- Church: Armenian Apostolic Church
- Diocese: Artsakh
- Appointed: 21 January 2021
- Predecessor: Pargev Martirosyan

Orders
- Ordination: 22 May 1988
- Consecration: 24 August 2008 by Karekin II

Personal details
- Born: Kamo Abrahamyan 21 March 1962 (age 64) Tsovategh, Nagorno-Karabakh Autonomous Oblast

= Vrtanes Abrahamyan =

Armenian clergyman (born 1962)

Vrtanes Abrahamyan (born 21 March 1962) is a prelate of the Armenian Apostolic Church. He serves as the Primate of the Diocese of Artsakh since 2021.

==Religious career==
Abrahamyan was ordained a priest on 22 May 1988. In 2007, he was appointed head chaplain of the Armed Forces of Armenia. He received episcopal consecration on 24 August 2008.
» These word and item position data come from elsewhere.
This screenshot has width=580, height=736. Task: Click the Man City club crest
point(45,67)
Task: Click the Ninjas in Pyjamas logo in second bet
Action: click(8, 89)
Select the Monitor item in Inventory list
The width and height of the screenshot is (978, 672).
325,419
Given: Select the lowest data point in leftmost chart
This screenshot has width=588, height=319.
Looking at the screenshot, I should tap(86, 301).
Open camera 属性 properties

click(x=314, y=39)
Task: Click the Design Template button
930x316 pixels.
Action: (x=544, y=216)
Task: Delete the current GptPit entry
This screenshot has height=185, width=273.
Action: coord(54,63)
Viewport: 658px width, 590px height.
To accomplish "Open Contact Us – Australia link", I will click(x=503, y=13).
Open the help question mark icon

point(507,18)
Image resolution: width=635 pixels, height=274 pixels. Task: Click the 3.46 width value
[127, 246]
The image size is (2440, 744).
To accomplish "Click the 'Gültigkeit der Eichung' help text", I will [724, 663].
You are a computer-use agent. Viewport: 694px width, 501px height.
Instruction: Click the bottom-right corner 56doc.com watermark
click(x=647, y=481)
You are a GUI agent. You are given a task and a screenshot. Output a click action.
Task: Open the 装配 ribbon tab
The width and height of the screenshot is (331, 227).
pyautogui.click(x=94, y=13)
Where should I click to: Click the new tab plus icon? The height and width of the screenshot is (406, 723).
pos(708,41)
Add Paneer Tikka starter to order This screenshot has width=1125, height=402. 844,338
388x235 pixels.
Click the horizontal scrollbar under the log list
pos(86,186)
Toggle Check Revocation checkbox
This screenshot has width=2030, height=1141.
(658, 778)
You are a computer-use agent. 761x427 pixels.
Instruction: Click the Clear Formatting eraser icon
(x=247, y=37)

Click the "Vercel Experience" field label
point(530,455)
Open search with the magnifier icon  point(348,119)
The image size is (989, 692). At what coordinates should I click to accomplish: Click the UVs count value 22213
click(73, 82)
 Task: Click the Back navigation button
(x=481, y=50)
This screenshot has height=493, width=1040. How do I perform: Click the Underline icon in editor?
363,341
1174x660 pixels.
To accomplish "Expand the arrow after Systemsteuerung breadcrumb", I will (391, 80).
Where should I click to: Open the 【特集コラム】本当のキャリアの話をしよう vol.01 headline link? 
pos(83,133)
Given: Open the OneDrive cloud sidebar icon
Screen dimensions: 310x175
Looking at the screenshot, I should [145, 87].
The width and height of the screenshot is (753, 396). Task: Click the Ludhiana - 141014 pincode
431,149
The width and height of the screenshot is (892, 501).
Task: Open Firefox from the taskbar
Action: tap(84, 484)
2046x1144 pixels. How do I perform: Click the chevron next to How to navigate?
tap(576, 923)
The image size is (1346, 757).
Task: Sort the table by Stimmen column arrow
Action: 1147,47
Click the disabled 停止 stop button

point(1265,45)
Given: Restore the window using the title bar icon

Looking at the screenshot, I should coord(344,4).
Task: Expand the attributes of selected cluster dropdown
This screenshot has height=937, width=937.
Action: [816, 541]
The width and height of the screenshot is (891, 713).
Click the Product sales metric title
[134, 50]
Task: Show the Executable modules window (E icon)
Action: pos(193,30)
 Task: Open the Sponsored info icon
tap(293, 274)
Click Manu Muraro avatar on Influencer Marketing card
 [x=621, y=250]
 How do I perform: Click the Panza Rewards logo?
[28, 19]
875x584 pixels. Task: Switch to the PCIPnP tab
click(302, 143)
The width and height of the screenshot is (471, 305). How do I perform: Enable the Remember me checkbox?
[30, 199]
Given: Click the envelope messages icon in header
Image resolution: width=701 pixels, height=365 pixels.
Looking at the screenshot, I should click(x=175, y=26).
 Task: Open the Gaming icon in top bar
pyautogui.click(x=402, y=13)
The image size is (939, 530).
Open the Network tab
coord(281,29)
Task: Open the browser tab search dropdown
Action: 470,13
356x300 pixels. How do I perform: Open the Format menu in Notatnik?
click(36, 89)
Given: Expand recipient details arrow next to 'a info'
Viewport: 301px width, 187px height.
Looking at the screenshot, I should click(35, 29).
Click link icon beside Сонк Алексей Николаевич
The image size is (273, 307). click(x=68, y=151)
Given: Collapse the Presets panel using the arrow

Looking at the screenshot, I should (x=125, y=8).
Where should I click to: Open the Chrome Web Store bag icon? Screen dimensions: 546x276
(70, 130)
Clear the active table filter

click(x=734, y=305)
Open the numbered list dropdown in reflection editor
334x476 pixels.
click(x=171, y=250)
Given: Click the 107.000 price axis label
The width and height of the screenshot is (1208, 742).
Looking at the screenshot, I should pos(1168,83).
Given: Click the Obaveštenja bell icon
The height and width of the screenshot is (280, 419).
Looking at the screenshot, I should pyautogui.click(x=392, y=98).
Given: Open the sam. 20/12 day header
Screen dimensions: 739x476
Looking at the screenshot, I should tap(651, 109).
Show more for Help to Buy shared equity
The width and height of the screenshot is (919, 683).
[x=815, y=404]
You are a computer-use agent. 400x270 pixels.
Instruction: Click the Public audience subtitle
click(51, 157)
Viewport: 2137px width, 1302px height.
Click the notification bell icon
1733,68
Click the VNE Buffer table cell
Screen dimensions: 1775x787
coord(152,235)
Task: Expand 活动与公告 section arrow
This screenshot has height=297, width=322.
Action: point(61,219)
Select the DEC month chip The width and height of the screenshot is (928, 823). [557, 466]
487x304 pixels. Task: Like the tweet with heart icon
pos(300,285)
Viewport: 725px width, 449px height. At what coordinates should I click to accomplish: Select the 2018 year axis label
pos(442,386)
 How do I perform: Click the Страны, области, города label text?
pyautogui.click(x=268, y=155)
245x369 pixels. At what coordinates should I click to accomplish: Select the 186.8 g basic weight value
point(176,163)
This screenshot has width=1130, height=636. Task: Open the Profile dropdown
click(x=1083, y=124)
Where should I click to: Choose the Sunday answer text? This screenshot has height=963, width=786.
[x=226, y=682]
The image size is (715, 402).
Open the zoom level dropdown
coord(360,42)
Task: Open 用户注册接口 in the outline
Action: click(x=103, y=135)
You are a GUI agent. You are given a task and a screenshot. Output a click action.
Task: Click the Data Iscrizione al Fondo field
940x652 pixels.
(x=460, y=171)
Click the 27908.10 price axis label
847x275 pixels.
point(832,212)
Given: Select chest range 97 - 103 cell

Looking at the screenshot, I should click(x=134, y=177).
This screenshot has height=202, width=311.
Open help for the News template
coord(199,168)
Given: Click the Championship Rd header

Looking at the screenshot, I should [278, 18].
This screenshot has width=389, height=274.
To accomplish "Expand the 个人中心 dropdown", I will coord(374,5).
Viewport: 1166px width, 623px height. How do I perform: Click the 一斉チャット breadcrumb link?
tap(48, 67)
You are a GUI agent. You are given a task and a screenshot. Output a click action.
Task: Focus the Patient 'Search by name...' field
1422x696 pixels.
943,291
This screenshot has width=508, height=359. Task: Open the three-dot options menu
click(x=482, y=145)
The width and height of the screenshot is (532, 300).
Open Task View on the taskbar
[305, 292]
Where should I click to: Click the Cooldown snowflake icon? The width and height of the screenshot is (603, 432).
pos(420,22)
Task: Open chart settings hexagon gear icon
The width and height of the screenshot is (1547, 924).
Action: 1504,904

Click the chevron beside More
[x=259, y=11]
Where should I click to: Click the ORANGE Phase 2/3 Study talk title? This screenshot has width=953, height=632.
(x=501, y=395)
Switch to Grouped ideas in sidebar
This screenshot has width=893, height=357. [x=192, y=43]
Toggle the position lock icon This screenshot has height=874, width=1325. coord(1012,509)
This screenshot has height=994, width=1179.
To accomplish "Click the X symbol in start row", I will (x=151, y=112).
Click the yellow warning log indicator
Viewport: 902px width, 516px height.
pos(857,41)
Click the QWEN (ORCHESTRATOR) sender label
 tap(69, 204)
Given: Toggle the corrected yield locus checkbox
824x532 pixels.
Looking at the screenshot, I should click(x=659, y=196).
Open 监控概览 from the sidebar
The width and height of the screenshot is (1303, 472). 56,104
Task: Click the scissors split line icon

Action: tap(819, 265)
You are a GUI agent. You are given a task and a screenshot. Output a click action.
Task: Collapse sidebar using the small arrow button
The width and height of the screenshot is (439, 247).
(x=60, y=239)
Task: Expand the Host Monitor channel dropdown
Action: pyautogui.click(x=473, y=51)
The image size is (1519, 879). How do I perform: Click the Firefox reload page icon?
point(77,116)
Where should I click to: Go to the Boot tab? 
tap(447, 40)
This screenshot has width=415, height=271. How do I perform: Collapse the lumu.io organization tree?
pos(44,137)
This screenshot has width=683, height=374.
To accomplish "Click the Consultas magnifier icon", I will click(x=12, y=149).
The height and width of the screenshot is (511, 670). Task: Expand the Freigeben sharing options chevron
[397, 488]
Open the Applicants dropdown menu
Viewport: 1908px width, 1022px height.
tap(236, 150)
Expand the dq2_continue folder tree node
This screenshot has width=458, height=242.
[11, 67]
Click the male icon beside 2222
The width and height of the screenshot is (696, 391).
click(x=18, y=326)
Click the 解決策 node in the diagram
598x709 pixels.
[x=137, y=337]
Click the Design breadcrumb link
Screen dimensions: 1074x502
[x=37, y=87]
On 21 January 2021, it was announced that Archbishop Pargev was retiring from the post of Primate of the Diocese of Artsakh, and instead would serve as Catholicos Karekin II's pontifical envoy-at-large. He was succeeded by Abrahamyan, who previously held the post of spiritual leader of the Armed Forces of Armenia.